Against the backdrop of insufficient self-generated revenue, the market environment is also changing rapidly.
First, since the first half of the year, the trend of AI shifting from infrastructure frenzy to application delivery has become evident. Multimodal fusion, reduced reasoning costs, and expanded application scenarios have accelerated to become the core drivers of growth. For large-model companies, commercialization has become increasingly important.
Second, Vibe Coding and agents have become the highest-certainty tracks for monetization, with B-end enterprise applications being the main battlefield.
Under these two major trends, the long-term challenges MiniMax faces are becoming increasingly clear.
Since its inception, MiniMax's development path has largely been "from C to B." From the outset, it established a native research and development approach across all modalities, allocating R&D resources simultaneously to four technical lines: text, voice, video generation, and music generation. This corresponds to its C-end products, Talkie (Xingye, an AI emotional companionship app) and Hailuo AI (a video generation tool), which follow a standardized subscription model and generate the majority of its revenue.
In 2025, MiniMax's total revenue was USD 79.038 million, a year-on-year increase of 158.9%. Among this, C-end AI native products contributed 67.2% of revenue, a year-on-year increase of 143.4%, while B-end open platform revenue was USD 25.963 million, accounting for 32.8% of revenue, a year-on-year increase of 197.8%.
MiniMax is also a model company primarily focused on overseas markets, with overseas revenue accounting for over 70% in 2025, covering more than 200 countries.

Graphic/MiniMax 2025 Annual Report
To a certain extent, this explains why, during the initial phase of Zhipu and MiniMax's listings in Hong Kong, MiniMax was actually more favored by investors. Its stock price performance exhibited periodic strength that outpaced Zhipu's, primarily due to its more stable and mature consumer-end (C-end) commercialization.

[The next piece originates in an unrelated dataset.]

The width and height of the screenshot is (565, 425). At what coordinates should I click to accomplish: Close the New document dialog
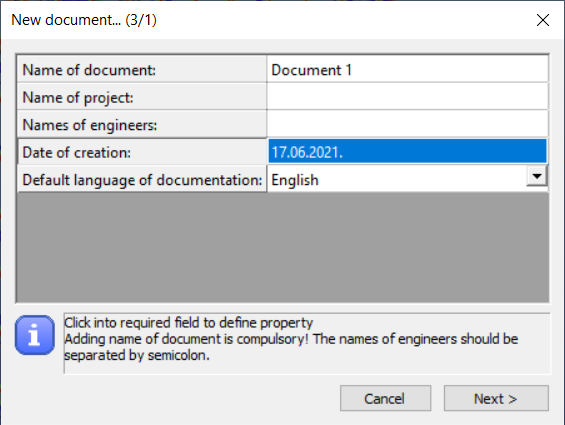point(543,20)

However, as the discourse surrounding large-scale model commercialization shifts rapidly towards Vibe Coding and agent-based models, large model companies with a stronger enterprise-end (B-end) focus are starting to gain more investor favor. In essence, it's not that MiniMax is underperforming; rather, its heavy reliance on the C-end market is prompting a reevaluation by the market.
Nevertheless, MiniMax is currently expediting its B-end commercialization strategy. In late May, Yun Yeyi, co-founder and COO of MiniMax, disclosed in a media interview that MiniMax's user base has surpassed 300 million, catering to over 1 million global enterprise and developer clients—a fivefold increase from six months prior. Concurrently, the company's annualized recurring revenue has doubled over the past two months.
Yun Yeyi also highlighted that MiniMax's enterprise user base is expanding rapidly, with revenue from this segment now contributing half of the total revenue, mirroring the contribution from the C-end segment.
For MiniMax, this is undoubtedly a positive indicator.
However, from a medium- to long-term perspective, the real challenge lies in whether its M3 model can genuinely serve as a catalyst for enhancing the company's revenue structure and unlocking the full commercialization potential of the B-end, transcending mere narrative differentiation. While the low-margin C-end business remains crucial, the high-margin B-end business represents the true commercialization avenue that MiniMax needs to establish.
In other words, the true litmus test for MiniMax lies in its ability to strike a sustainable balance between user scale and user engagement on the C-end and profit generation on the B-end.